The Insurance Institute for Highway Safety announced that five North American semitrailer manufacturers have earned its new Toughguard award for creating rear underride guards that can prevent underride by a midsize car in three test modes — full-width, 50 percent overlap, and 30 percent overlap — with the car traveling at 35 mph. Semitrailers from Great Dane LLC, Manac Inc., Stoughton Trailers LLC, Vanguard National Trailer Corp., and Wabash National Corp. earned the award, IIHS announced March 1.

Underride guards, quite familiar to U.S. motorists by now, are the metal bumper that hangs from the back of a semitrailer and works to stop a smaller vehicle from sliding beneath a high-riding trailer in a rear-impact crash, thus preserving survival space for the people inside the lower-riding vehicle.
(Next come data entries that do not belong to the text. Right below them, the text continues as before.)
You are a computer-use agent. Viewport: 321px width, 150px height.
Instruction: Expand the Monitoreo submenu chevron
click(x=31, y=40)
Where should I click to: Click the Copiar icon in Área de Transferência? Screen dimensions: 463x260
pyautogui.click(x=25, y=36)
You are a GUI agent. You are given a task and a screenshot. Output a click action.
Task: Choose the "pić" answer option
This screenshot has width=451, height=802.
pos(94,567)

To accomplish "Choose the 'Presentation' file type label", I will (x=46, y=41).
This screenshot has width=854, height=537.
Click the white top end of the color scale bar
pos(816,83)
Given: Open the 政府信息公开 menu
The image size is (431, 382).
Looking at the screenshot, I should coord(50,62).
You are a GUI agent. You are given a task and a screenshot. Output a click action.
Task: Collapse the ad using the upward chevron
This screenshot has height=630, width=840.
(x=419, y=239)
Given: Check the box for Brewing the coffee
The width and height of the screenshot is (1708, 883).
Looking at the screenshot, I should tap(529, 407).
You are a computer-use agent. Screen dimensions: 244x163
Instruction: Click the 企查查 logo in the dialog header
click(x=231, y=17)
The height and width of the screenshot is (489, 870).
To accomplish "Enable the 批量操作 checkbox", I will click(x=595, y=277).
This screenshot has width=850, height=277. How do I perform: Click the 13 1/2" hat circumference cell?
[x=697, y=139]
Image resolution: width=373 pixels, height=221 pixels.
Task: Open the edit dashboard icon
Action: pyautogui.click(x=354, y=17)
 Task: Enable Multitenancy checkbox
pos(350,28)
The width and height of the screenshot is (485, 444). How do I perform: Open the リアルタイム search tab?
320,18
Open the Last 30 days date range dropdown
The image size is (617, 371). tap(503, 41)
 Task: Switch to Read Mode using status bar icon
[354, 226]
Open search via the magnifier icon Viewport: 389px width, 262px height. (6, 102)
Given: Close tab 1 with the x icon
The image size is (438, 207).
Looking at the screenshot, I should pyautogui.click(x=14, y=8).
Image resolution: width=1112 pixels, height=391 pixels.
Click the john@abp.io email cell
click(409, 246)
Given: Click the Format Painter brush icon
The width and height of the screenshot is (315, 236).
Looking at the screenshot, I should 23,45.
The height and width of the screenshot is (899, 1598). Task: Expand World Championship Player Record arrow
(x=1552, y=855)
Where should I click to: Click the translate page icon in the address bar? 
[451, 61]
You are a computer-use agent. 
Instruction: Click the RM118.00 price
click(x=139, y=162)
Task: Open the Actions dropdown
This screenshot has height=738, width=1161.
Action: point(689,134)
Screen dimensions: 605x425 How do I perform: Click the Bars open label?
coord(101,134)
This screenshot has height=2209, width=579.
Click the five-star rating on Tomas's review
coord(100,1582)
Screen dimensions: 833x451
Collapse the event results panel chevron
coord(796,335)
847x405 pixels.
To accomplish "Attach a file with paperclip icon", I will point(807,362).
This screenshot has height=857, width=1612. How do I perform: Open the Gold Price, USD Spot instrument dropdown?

All underride guards must meet federal safety standards, but IIHS research and crash tests have shown that many underride guards can buckle or break off in a crash, and when they do fail, the crashes often result in death or serious injury to people in passenger vehicles.

IIHS said there were 427 passenger vehicle crashes in 2015 where the passenger vehicle rear-ended a large truck. Such crashes have increased each year since 2011, according to the institute.

The test modes that is toughest to pass is where 30 percent of the front of the car strikes the trailer at its outermost corner: Underride guards are weakest at the outer edges of a trailer.

IIHS said the award is the culmination of six years of IIHS research and testing. "Our research told us that too many people die in crashes with large trucks because underride guards are too weak," said David Zuby, the institute's executive vice president and chief research officer, "so we designed crash tests to replicate scenarios where guards have failed in real-world crashes. At first, only one of the semitrailers we evaluated passed all three tests — the Manac. Now five trailers do. Manufacturers really took our findings to heart and voluntarily improved their guard designs."

Semitrailers from Hyundai Translead, Strick Trailers LLC, and Utility Trailer Manufacturing Co. have passed the full-width and 50 percent overlap tests but not the 30 percent overlap evaluation; those three manufacturers are working on improvements, and IIHS will evaluate their new designs when they are available for testing.

"IIHS isn't a regulatory agency, and other than safety, there was no incentive for semitrailer manufacturers to make improvements," Zuby said. "When we started testing, we weren't sure how they would respond. These companies deserve a lot of recognition for their commitment to addressing the problem of underride crashes."